Table 3 The first allele with the largest (positive and negative) effect on L. invasa resistance for each of the significant SSR markers in E. grandis and E. tereticornis. PVE, phenotypic variation explained; Carriers, trees carrying a specific allele.

This study reveals markers and favourable alleles that have potential in marker-assisted selection for resistance to the gall wasp L. invasa, at least in the important tree genus Eucalyptus. Firstly, the significant markers, especially those validated, could be used to track genomic loci of interest. While the SSRs associated in E. grandis provide candidates for verification purpose in other species, the associations verified in E. tereticornis may suggest robust genomic regions underlying gall wasp resistance. Secondly, the favourable alleles could be used as tags of selection for elite genotypes that have assembled the most desirable alleles over all the associated markers. This is extremely useful for species (e.g. many eucalypts) amenable to mass vegetative propagation as clonal cultivation offers the most effective approach to capture genetic gains71. Thirdly, based on the association results, elite parental combinations could be predicted to generate descendants with improved resistance to L. invasa. In this respect, the alleles robust in both E. grandis and E. tereticornis will have greater utility in a breeding programme.

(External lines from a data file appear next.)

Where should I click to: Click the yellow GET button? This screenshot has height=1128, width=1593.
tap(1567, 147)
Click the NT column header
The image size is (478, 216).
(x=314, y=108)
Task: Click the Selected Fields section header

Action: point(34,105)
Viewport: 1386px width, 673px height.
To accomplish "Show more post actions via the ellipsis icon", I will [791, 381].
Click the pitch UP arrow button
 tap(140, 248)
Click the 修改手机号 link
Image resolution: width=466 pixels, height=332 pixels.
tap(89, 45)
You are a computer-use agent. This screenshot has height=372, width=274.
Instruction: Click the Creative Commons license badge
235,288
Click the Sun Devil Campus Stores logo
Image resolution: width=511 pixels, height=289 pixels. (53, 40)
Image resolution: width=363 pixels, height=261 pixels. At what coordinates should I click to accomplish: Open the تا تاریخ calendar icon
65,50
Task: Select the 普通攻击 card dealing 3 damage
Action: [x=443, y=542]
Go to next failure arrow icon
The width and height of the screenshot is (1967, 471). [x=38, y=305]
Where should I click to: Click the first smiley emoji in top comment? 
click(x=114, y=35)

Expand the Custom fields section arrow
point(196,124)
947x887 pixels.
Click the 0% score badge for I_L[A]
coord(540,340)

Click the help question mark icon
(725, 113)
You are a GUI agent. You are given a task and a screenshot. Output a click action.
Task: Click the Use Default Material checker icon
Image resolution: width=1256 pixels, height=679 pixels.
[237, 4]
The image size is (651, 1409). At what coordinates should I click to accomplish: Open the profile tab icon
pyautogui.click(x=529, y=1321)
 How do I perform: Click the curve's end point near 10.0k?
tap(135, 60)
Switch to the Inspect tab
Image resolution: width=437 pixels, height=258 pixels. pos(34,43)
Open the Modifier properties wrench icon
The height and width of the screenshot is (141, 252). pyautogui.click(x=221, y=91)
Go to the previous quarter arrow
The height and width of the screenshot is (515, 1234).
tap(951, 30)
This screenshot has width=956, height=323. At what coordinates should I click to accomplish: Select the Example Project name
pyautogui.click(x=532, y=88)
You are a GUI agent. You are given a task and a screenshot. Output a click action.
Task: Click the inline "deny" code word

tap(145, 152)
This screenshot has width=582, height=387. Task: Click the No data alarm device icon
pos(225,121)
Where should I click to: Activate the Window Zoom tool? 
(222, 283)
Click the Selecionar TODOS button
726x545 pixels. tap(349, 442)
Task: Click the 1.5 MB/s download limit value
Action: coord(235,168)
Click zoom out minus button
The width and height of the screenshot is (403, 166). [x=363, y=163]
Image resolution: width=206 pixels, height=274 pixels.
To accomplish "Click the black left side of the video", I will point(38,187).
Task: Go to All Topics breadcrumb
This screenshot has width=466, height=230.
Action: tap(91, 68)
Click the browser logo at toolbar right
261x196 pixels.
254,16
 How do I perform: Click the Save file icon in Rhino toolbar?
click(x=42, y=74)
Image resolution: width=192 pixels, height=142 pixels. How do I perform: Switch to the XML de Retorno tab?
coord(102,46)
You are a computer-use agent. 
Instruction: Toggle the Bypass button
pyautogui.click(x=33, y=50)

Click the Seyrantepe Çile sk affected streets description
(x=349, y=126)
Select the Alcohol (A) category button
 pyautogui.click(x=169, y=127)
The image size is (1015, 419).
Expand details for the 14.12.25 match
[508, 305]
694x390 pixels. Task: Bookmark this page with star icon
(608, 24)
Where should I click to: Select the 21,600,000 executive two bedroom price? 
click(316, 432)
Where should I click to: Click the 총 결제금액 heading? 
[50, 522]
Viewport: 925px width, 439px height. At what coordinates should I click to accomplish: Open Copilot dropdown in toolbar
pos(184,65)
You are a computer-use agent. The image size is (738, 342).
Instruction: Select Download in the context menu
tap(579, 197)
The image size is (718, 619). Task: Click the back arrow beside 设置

In conclusion, this study presents genomic loci associated with gall-inducing insect resistance for the first time in plants and makes a valuable contribution to our understanding of the genetic basis underlying plant resistance to gall wasps. Seven SSR markers were associated with resistance to L. invasa in E. grandis, of which four associations were verified in E. tereticornis. These markers plus their favourable alleles can be used for marker-assisted selection for L. invasa resistance in Eucalyptus. Nevertheless, considering the quantitative nature of the insect resistance and the small proportion of genome sampled by the SSR loci, further association work should be undertaken to improve the genome coverage of markers by applying new technologies, such as next-generation sequencing72. In addition, as CG approaches have proven to be advantageous for breeding applications17, genome-wide screening of CGs followed by CG-based association mapping should be conducted for gall wasp resistance.